#### TASK BRIEF
Once the line with "Switch to the Dictionary" is found in the entries below, repeat it and each following line exactly, up to and including the line with "Click the blurred". Add no other lines.

#### DATA SUPPLIED
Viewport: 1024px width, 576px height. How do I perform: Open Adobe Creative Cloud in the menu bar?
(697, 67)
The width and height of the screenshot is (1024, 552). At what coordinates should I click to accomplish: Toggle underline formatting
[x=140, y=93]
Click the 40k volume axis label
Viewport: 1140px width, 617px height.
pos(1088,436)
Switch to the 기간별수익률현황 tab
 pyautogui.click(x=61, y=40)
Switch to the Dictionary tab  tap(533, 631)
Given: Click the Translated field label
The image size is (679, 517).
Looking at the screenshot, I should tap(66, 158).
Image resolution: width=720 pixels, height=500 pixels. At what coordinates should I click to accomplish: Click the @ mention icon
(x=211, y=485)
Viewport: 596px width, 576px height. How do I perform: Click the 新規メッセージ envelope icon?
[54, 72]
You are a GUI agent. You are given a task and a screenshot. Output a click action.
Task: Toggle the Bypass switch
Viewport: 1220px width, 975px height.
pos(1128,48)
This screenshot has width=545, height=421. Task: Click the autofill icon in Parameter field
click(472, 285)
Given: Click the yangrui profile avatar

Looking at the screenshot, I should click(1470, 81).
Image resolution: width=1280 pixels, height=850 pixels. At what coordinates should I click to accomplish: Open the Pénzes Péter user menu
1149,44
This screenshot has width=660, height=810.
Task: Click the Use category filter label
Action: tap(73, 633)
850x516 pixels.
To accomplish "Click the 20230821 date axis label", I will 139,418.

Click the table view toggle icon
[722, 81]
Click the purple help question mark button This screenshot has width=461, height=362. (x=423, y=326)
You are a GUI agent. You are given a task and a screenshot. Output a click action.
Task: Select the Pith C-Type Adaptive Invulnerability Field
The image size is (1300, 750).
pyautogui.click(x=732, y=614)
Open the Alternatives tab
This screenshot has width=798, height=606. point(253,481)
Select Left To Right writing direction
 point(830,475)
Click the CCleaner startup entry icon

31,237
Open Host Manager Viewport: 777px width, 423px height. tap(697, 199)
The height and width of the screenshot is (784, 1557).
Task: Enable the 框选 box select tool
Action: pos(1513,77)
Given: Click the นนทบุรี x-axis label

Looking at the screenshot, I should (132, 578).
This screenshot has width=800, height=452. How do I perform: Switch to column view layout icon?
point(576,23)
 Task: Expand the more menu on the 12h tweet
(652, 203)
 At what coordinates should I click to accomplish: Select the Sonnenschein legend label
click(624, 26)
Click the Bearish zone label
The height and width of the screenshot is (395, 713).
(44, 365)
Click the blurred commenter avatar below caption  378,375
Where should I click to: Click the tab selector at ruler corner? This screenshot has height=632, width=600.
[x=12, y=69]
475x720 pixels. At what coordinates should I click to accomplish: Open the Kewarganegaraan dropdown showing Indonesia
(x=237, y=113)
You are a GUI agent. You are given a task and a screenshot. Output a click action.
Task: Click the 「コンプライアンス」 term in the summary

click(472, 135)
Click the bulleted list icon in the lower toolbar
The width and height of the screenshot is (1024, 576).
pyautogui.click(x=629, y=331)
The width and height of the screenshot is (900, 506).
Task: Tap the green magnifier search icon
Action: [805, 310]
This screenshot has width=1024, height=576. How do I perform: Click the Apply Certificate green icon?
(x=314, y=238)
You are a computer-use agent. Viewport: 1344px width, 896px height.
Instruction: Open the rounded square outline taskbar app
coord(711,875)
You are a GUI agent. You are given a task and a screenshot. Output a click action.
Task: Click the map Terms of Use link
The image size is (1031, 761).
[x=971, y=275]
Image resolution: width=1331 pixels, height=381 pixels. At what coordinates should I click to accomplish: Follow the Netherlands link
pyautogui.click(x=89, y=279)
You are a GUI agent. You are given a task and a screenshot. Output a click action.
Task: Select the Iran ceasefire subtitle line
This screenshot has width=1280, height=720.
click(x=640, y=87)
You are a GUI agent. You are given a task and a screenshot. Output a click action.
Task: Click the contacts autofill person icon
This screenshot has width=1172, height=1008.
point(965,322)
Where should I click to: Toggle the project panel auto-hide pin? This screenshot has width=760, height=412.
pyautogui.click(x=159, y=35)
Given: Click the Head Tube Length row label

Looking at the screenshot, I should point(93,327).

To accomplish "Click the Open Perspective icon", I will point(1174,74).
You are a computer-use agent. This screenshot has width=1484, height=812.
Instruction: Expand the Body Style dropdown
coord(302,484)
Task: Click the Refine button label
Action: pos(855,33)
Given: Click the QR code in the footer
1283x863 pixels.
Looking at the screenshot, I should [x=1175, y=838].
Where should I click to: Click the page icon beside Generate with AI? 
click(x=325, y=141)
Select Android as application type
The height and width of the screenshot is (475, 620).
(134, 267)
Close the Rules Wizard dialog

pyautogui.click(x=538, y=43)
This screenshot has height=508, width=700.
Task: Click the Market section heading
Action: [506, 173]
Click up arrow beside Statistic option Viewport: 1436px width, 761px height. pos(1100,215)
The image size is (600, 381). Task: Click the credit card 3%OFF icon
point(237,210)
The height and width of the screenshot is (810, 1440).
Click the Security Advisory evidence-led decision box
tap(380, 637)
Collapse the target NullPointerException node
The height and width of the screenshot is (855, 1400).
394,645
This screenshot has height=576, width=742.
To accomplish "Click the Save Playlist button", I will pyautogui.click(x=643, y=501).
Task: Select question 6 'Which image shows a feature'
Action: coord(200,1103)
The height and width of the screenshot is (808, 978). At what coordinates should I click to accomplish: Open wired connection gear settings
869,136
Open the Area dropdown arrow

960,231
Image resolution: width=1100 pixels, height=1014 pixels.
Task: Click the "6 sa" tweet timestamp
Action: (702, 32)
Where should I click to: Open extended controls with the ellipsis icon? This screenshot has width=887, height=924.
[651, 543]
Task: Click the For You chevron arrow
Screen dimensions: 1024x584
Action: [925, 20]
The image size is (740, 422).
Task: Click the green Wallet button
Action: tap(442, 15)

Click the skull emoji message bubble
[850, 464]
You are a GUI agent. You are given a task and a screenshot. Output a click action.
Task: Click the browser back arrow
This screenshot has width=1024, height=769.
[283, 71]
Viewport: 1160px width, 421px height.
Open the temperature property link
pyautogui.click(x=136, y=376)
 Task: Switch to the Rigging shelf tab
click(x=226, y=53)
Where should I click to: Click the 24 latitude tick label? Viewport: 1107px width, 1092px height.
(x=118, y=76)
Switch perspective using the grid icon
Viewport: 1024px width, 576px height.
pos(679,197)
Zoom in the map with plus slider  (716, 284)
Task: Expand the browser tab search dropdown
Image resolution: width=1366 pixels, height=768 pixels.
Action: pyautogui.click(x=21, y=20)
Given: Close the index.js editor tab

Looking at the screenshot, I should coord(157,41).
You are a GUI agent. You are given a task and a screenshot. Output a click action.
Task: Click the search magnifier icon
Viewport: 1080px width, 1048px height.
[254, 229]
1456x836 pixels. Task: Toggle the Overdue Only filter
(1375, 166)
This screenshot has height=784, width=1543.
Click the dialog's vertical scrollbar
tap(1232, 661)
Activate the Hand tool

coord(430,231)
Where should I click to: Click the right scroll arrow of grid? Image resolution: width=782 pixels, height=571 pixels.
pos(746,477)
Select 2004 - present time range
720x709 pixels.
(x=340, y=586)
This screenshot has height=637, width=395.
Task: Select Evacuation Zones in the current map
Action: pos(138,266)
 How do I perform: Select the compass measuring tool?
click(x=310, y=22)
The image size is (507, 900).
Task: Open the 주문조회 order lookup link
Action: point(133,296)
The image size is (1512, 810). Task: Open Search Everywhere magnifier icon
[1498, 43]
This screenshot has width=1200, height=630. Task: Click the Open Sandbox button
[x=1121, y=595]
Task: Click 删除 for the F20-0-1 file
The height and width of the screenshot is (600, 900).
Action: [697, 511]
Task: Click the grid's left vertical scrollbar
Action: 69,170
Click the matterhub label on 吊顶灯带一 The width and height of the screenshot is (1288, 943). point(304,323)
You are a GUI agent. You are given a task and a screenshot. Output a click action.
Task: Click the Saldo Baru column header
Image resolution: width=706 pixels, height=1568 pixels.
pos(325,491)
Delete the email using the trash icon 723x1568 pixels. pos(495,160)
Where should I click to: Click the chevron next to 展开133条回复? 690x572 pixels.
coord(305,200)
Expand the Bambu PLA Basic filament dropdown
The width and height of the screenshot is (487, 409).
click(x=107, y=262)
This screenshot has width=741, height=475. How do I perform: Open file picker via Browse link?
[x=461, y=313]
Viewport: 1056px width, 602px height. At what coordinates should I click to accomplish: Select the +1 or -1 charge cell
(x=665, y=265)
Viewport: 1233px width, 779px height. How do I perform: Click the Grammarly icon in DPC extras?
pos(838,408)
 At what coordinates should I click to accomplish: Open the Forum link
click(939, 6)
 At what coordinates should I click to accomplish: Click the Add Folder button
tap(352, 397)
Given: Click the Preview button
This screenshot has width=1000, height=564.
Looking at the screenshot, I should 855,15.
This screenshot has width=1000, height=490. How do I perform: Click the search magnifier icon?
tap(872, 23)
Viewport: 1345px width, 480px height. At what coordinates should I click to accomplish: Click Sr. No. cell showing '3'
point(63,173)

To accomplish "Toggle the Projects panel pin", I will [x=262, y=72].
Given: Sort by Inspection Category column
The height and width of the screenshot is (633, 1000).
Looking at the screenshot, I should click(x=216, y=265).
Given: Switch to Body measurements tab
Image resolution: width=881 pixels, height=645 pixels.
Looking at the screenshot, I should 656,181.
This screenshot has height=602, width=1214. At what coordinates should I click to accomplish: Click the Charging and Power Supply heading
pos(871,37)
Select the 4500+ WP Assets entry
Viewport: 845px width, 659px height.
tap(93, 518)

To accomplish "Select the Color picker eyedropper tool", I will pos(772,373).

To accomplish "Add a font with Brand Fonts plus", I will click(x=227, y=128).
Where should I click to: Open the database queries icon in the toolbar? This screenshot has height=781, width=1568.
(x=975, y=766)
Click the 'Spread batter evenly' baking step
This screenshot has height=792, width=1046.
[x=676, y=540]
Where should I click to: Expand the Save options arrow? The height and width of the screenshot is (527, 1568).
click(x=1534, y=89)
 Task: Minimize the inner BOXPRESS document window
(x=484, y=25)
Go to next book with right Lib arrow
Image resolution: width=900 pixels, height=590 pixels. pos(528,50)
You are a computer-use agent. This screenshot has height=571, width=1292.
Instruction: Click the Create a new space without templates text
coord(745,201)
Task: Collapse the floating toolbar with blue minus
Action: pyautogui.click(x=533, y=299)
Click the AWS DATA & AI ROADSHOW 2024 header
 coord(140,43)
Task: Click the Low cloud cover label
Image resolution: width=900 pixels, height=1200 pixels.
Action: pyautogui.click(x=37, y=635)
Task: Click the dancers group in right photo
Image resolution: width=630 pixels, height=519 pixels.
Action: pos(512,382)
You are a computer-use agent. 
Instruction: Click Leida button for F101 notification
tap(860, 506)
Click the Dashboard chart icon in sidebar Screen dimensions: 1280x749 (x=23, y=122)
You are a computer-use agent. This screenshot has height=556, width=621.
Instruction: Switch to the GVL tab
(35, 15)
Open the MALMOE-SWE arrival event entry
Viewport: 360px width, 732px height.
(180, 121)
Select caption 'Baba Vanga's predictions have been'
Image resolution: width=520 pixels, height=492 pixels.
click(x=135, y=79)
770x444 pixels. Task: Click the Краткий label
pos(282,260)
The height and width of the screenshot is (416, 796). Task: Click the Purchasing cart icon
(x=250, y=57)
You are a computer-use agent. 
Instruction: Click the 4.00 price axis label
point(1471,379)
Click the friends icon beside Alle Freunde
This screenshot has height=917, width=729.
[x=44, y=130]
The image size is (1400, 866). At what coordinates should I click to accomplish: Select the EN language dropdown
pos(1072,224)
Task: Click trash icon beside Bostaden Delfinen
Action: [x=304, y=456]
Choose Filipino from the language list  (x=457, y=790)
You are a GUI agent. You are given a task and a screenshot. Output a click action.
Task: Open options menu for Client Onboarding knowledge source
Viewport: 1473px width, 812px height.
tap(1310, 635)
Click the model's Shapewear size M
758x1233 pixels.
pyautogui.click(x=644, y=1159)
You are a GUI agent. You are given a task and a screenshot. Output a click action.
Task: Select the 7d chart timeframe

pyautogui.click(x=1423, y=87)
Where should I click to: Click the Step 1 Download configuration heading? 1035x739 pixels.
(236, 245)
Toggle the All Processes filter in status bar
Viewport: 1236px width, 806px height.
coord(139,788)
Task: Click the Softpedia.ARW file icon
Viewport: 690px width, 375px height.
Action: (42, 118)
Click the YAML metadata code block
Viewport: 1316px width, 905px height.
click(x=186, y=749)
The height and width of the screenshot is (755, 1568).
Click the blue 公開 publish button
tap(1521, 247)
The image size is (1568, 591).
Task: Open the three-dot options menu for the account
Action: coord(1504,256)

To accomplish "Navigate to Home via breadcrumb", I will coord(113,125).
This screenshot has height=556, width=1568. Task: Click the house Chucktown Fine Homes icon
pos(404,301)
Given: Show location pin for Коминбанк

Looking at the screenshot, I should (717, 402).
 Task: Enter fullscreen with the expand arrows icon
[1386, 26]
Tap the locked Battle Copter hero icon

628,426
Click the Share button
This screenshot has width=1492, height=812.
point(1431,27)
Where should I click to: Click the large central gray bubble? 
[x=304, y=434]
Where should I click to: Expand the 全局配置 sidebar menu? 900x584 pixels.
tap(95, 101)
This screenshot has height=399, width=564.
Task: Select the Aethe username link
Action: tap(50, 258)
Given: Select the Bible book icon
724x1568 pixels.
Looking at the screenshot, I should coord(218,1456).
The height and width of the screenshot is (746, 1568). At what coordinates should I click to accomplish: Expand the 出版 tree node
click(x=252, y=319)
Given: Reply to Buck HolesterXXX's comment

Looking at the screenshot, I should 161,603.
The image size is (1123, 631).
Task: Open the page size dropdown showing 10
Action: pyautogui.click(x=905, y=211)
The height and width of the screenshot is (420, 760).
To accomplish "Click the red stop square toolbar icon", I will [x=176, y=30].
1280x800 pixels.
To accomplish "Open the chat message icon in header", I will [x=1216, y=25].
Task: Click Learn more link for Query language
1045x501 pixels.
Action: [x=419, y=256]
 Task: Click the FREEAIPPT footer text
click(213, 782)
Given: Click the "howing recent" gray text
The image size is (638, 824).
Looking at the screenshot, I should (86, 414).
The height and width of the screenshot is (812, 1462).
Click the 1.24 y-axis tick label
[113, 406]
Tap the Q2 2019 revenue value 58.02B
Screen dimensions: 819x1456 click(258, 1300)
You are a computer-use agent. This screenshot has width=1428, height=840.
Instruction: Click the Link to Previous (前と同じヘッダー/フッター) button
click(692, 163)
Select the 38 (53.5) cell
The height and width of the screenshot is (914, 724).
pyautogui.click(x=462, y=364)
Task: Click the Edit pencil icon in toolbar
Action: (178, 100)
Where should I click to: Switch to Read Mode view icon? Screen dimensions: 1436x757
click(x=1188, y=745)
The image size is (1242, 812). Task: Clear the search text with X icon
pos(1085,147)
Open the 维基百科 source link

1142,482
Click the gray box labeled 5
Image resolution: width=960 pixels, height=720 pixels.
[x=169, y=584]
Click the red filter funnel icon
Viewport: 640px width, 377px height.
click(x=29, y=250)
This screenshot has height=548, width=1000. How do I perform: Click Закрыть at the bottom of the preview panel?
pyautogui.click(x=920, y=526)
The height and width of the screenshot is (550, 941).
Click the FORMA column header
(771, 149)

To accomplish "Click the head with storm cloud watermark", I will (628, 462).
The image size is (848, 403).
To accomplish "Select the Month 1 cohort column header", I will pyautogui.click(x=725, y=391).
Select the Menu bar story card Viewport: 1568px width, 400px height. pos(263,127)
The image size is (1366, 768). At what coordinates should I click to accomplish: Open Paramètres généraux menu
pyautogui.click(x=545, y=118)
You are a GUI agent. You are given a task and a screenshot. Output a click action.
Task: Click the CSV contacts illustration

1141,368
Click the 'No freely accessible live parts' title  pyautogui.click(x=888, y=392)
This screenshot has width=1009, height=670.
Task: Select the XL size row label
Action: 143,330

#### RESPONSE TO THE EXERCISE
Switch to the Dictionary tab  tap(533, 631)
Given: Click the Translated field label
The image size is (679, 517).
Looking at the screenshot, I should tap(66, 158).
Image resolution: width=720 pixels, height=500 pixels. At what coordinates should I click to accomplish: Click the @ mention icon
(x=211, y=485)
Viewport: 596px width, 576px height. How do I perform: Click the 新規メッセージ envelope icon?
[54, 72]
You are a GUI agent. You are given a task and a screenshot. Output a click action.
Task: Toggle the Bypass switch
Viewport: 1220px width, 975px height.
pos(1128,48)
This screenshot has width=545, height=421. Task: Click the autofill icon in Parameter field
click(472, 285)
Given: Click the yangrui profile avatar

Looking at the screenshot, I should click(1470, 81).
Image resolution: width=1280 pixels, height=850 pixels. At what coordinates should I click to accomplish: Open the Pénzes Péter user menu
1149,44
This screenshot has width=660, height=810.
Task: Click the Use category filter label
Action: tap(73, 633)
850x516 pixels.
To accomplish "Click the 20230821 date axis label", I will 139,418.

Click the table view toggle icon
[722, 81]
Click the purple help question mark button This screenshot has width=461, height=362. (x=423, y=326)
You are a GUI agent. You are given a task and a screenshot. Output a click action.
Task: Select the Pith C-Type Adaptive Invulnerability Field
The image size is (1300, 750).
pyautogui.click(x=732, y=614)
Open the Alternatives tab
This screenshot has width=798, height=606. point(253,481)
Select Left To Right writing direction
 point(830,475)
Click the CCleaner startup entry icon

31,237
Open Host Manager Viewport: 777px width, 423px height. tap(697, 199)
The height and width of the screenshot is (784, 1557).
Task: Enable the 框选 box select tool
Action: pos(1513,77)
Given: Click the นนทบุรี x-axis label

Looking at the screenshot, I should (132, 578).
This screenshot has width=800, height=452. How do I perform: Switch to column view layout icon?
point(576,23)
 Task: Expand the more menu on the 12h tweet
(652, 203)
 At what coordinates should I click to accomplish: Select the Sonnenschein legend label
click(624, 26)
Click the Bearish zone label
The height and width of the screenshot is (395, 713).
(44, 365)
Click the blurred commenter avatar below caption  378,375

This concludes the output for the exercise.